The grapes for this wine come from the Steinbeck Vineyard and it’s another example of how Gary is a wine pioneer. He made this wine using 100% syrah grapes, which hadn’t been done since Prohibition. It’s so great to be around innovations in wine! He actually came in the winery during our tasting and pointed up at an older photo very casually saying “that’s me up there”. I picked up aromas of meat and smoke in the Syrah but Neil found the terroir this time calling out “rocks”. We both described it as dry but Neil still found those rocks and some dark fruit. The estate Cabernet Sauvignon, is the red wine you’ll usually find Gary sipping as he greets visitors at the entrance. I enjoyed it’s savory aroma that reminded me of olives or salt. Neil noticed the aroma to be big dark fruit and leather. He called it one of the most interesting Cabernet’s he’s ever had, since it was fruity, smooth, velvety and dark. I thought it was dry with cherry, dark fruit and a nice amount of acid.

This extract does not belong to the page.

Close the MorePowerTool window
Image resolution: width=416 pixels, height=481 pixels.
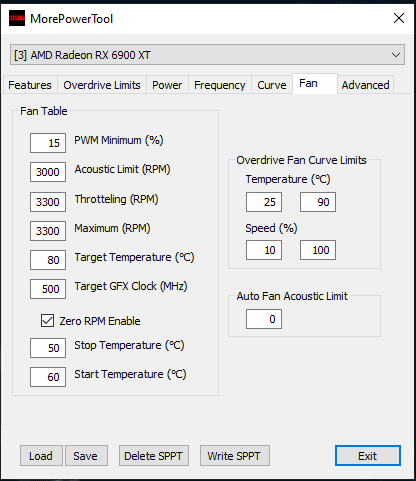point(399,18)
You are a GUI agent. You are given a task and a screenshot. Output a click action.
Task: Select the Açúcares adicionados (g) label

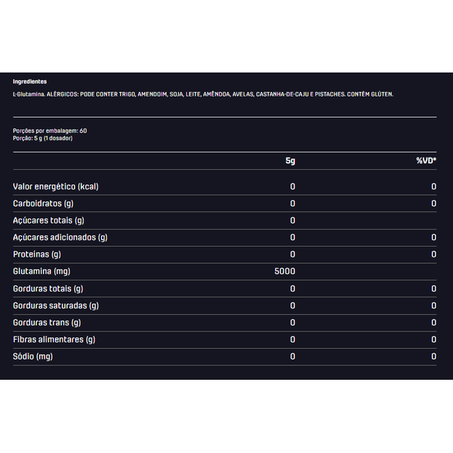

As a sweet treat, I ended my tasting with the Muscat Canelli. I used to pour this varietal in one of my previous tasting room jobs so I figured I’d give this one a try. There were sweet and tropical aromas with a smooth, soft, fruit flavor. They grow these grapes here on their property. At 7% residual sugar, it really wasn’t overly sweet, just pleasant.
We decided to purchase a bottle of the Viognier at the end of the tasting that we would bring to our friends in San Francisco. They are fellow winelovers and will certainly enjoy hearing the story of Eberle Winery if they aren’t familiar with it. Thanks to Lori for starting off our Paso Robles wine tour with Eberle Winery. She already knew these wines but happily tasted alongside us that day. Her dog Vegas was even enjoying himself by showing us his dog tricks in order to get a treat from Kaelin. And now, onto the next Paso Robles vineyard.
Later on that day, we returned to Eberle Winery to pick up our car. It was then that we saw Gary and some friends sitting outside enjoying some of his Cabernet. I went over to say Hi. We spoke of favorite chefs that had visited the winery for events, local restaurants and the wine and cheeses served during the cave tour. What a terrific way to end our day in Paso Robles!